-- Material supplied --
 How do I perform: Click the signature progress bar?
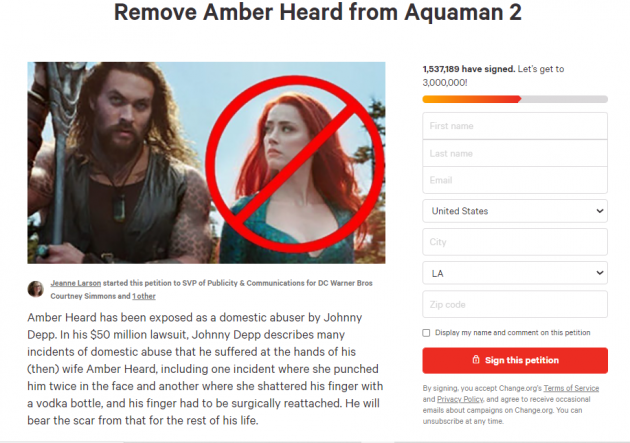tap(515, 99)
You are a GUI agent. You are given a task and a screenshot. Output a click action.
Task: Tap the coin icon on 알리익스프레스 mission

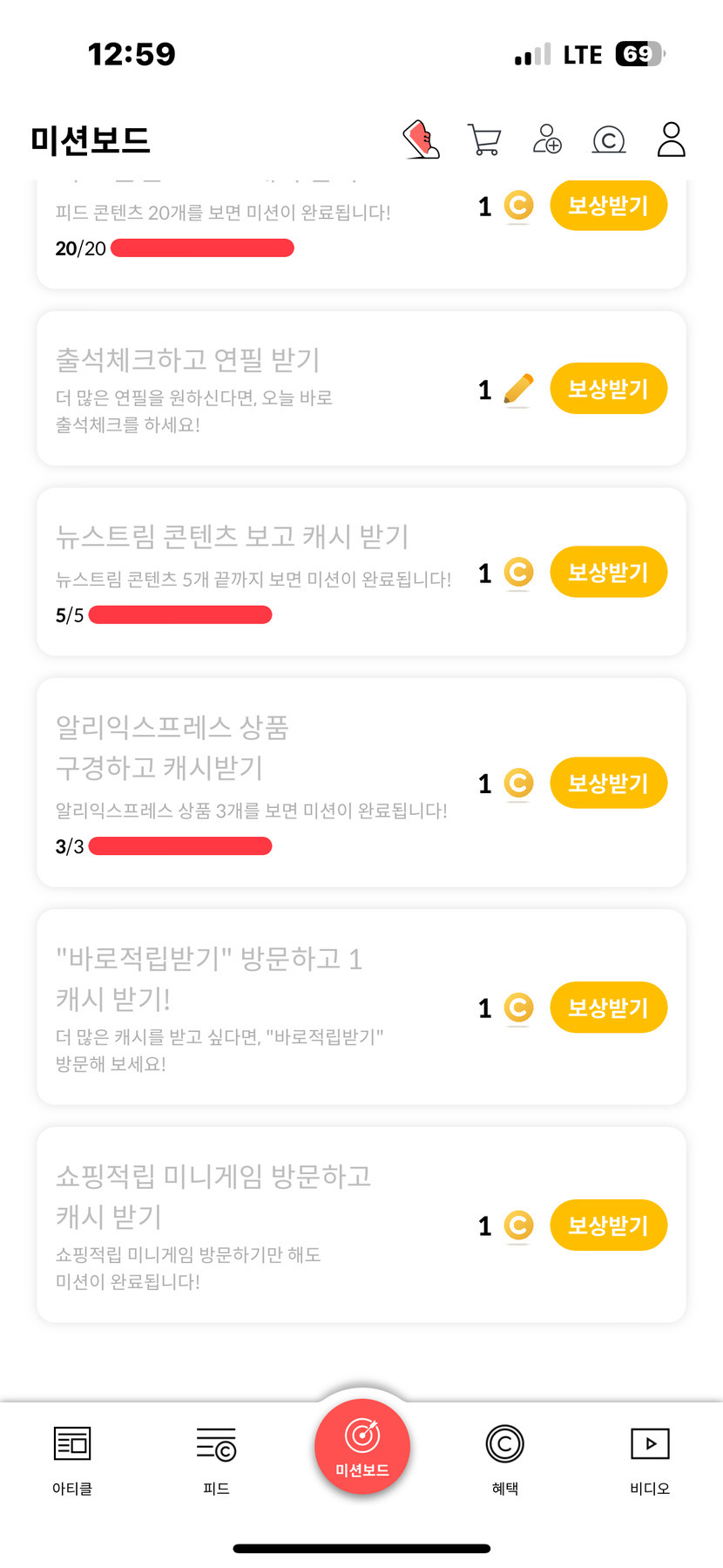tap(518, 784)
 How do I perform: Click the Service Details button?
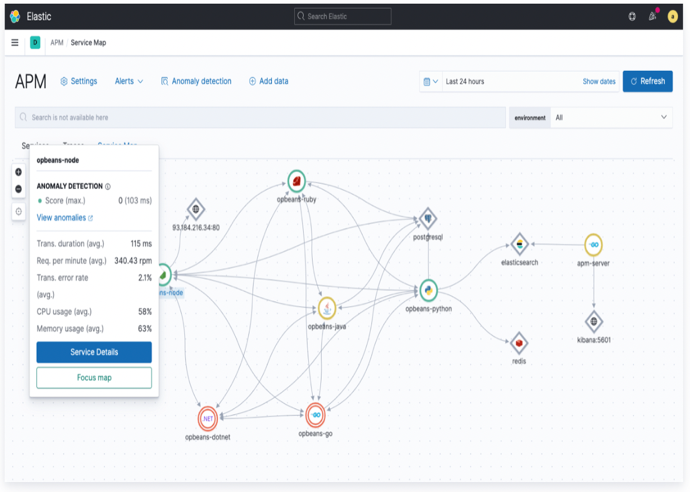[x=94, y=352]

-- Action item --
The records are to be duplicated in full and exactly, with images left out.

-- Written solution --
 How do I perform: Click the signature progress bar?
tap(515, 99)
You are a GUI agent. You are given a task and a screenshot. Output a click action.
Task: Tap the coin icon on 알리익스프레스 mission

tap(518, 784)
 How do I perform: Click the Service Details button?
[x=94, y=352]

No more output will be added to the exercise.